Vice reports on a new automated toolkit to streamline and aggregate multiple tools into a single application to make finding and breaching vulnerable devices far easier:

In short, AutoSploit simply brings together several different tools and workflows for hackers into one package. Usually, a hacker might have to find a server or other target; check whether the target is vulnerable to whatever exploit they may have; and then deliver the attack successfully.

AutoSploit on the other hand, combines Shodan, a sort-of search engine for internet-connected devices, and Metasploit, a well-known penetration testing tool for executing of exploits.

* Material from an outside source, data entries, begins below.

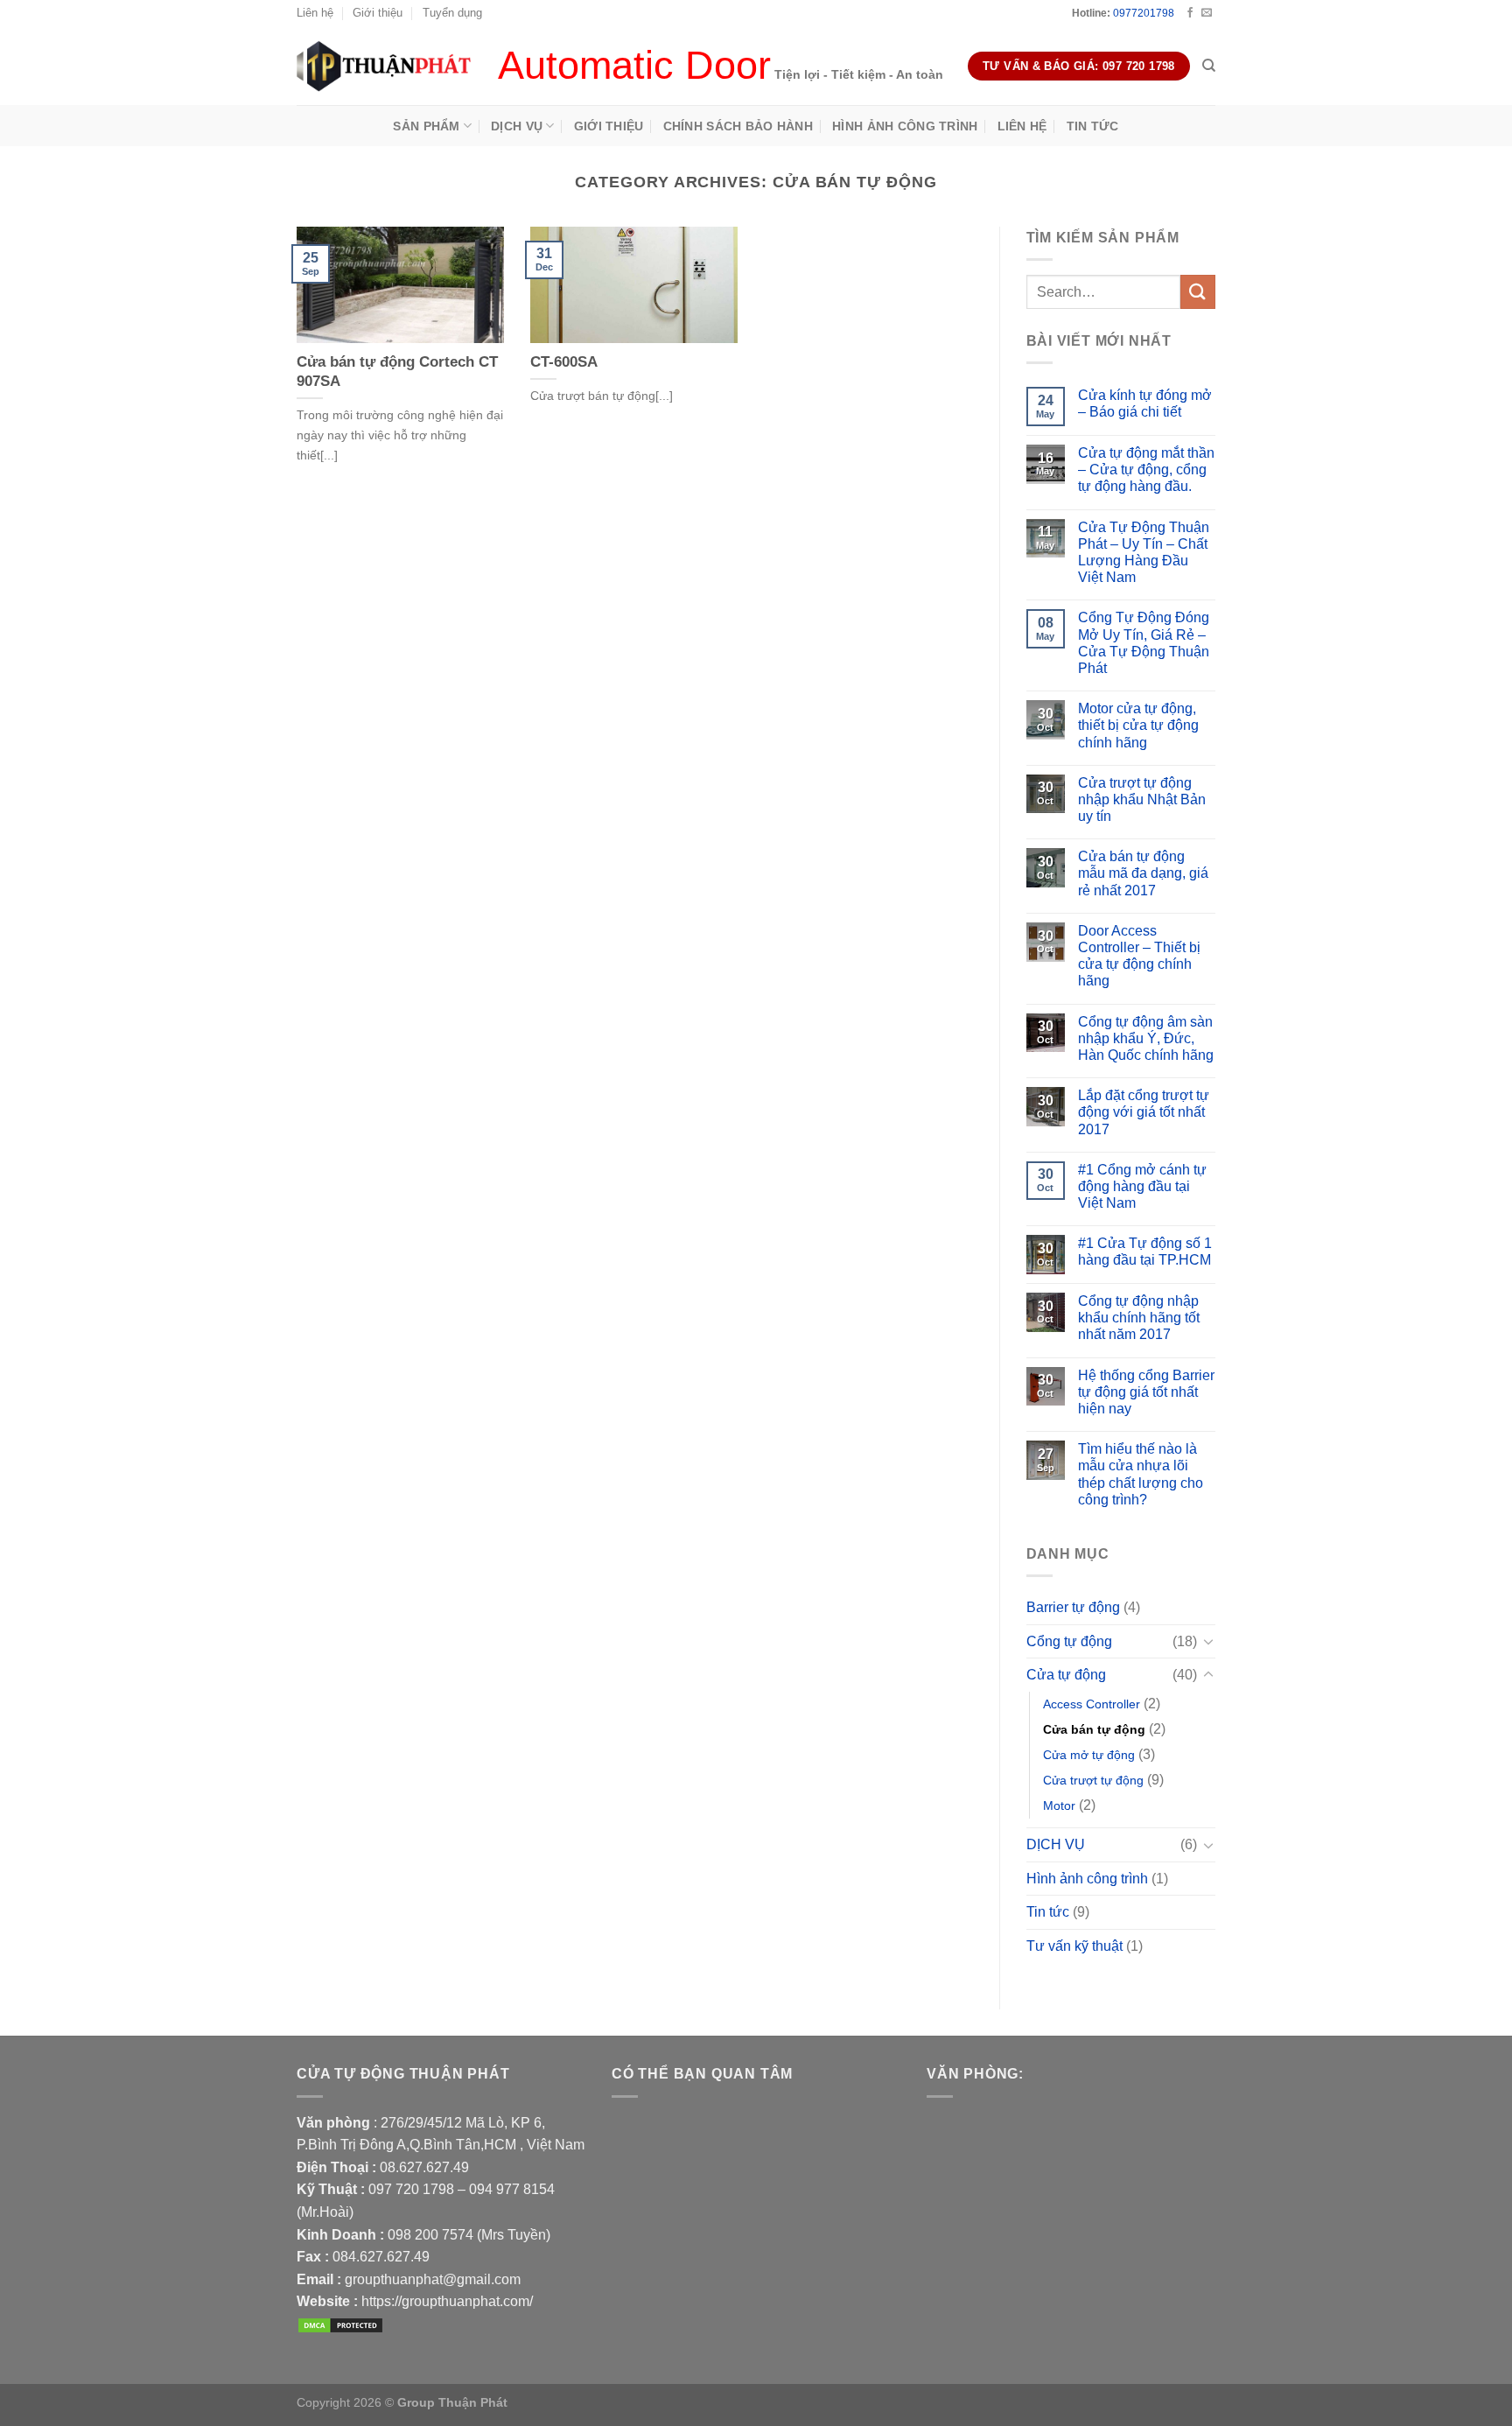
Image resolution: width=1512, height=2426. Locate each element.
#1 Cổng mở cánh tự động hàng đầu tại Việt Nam (1142, 1186)
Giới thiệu (377, 12)
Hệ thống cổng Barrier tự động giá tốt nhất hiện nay (1146, 1392)
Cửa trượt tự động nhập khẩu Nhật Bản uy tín (1142, 799)
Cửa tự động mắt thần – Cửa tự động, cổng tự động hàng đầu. (1146, 469)
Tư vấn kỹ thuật (1074, 1946)
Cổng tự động (1069, 1641)
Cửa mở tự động (1089, 1755)
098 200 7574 (432, 2234)
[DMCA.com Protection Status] (340, 2324)
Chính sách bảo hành (738, 126)
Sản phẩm (426, 126)
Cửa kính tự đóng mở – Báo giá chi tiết (1145, 403)
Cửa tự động (1066, 1674)
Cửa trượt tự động (1093, 1780)
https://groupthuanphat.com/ (447, 2301)
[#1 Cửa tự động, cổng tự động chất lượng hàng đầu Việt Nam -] (384, 65)
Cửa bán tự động (1094, 1729)
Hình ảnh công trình (904, 126)
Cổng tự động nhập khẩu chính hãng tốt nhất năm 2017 (1139, 1318)
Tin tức (1093, 126)
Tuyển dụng (452, 12)
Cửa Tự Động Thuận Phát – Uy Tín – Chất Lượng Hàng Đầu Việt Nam (1143, 552)
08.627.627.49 (424, 2167)
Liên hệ (315, 12)
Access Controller (1091, 1704)
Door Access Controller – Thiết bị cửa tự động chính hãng (1139, 956)
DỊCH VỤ (516, 126)
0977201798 (1143, 13)
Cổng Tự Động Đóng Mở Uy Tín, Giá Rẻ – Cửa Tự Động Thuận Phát (1143, 643)
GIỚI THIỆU (609, 126)
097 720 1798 (411, 2189)
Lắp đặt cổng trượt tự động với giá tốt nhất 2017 (1143, 1112)
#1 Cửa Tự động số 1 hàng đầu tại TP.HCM (1145, 1251)
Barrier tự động (1073, 1607)
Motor (1059, 1805)
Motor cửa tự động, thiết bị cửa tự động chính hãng (1138, 725)
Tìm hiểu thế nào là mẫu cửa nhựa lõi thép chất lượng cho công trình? (1140, 1474)
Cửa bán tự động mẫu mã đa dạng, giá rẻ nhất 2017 (1143, 873)
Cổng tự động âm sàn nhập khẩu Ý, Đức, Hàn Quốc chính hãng (1146, 1038)
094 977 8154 (512, 2189)
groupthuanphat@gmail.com (433, 2279)
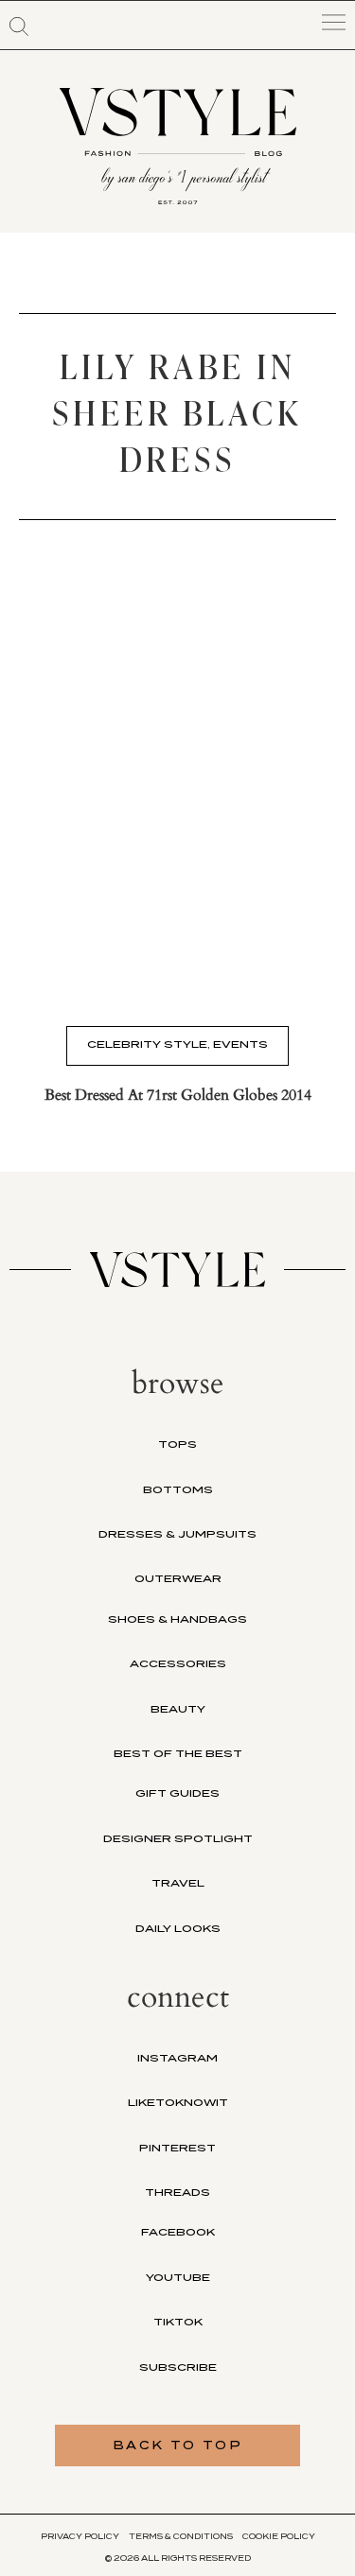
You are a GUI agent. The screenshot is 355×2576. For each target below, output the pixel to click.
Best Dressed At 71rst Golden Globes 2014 (177, 1095)
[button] (18, 26)
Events (240, 1044)
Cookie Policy (278, 2536)
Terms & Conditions (181, 2536)
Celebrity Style (147, 1044)
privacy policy (80, 2536)
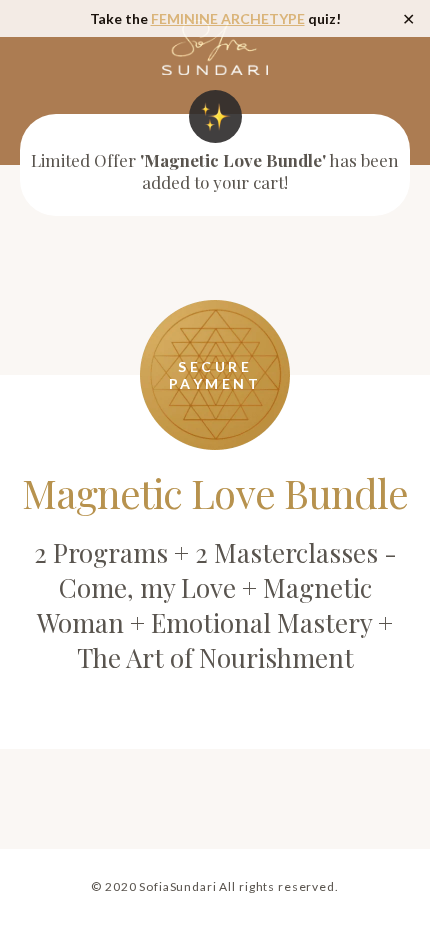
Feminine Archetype (228, 18)
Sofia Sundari (215, 47)
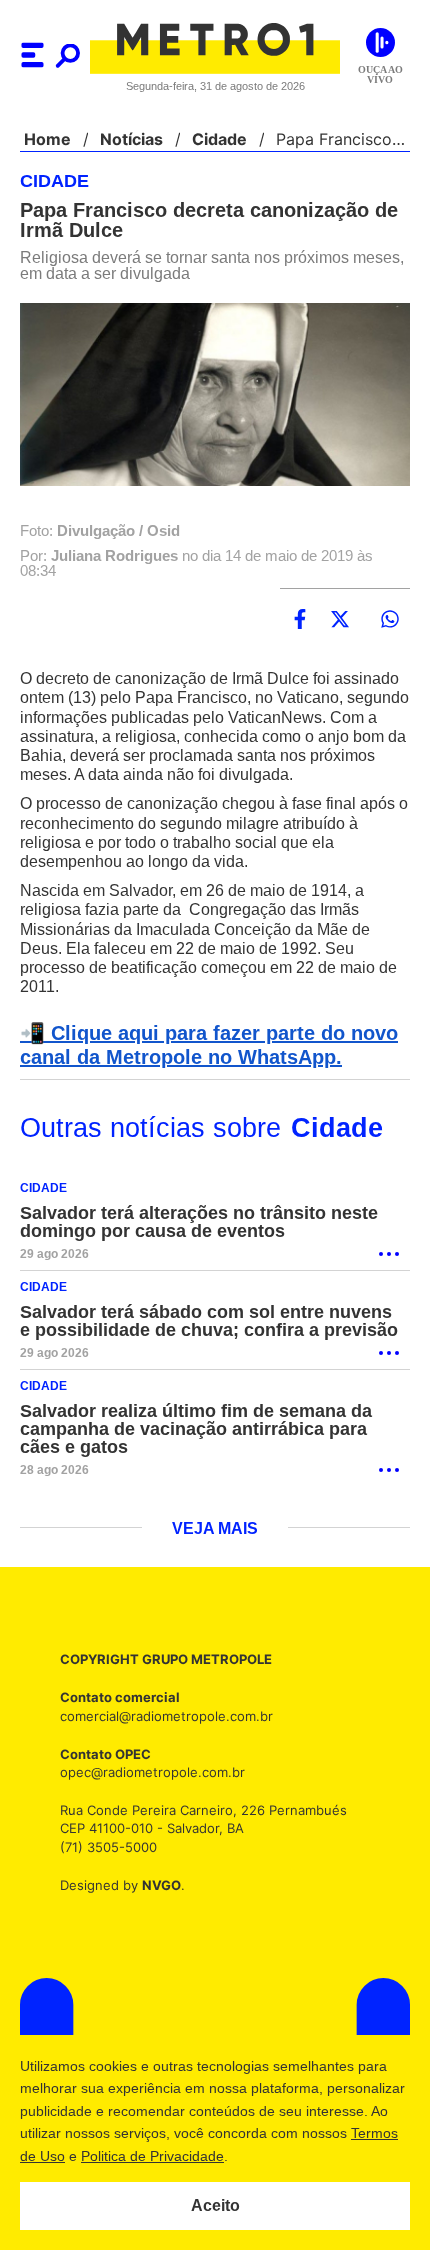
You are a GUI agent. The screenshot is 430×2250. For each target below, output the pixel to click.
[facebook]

“Basically you start the tool, and enter a search query, something like ‘apache’,” Vector told Motherboard in a Twitter message, referring to the popular web server software. “After that the tool uses the Shodan API to find boxes [computers] that are described as being ‘apache’ on Shodan.”

“After that a list of Metasploit modules is loaded and sorted based on your search query; once the appropriate modules are selected it will start running them in sequence on the list of targets you acquired,” they added.

This surely is a novel effort. I give the developer credit for cobbling together multiple tools in an easy-to-use package.

While it is an interesting idea to combine these disparate tools into a single package, lowering the barrier to entry to breach networks, this arguably will have a negligible impact. Even a basic cyber security control implementation should be able to withstand this effort. Likely, the people leveraging AutoSploit will have very little experience in breaching networks and will create enough noise, or make enough mistakes, to be caught by security tools or analysts.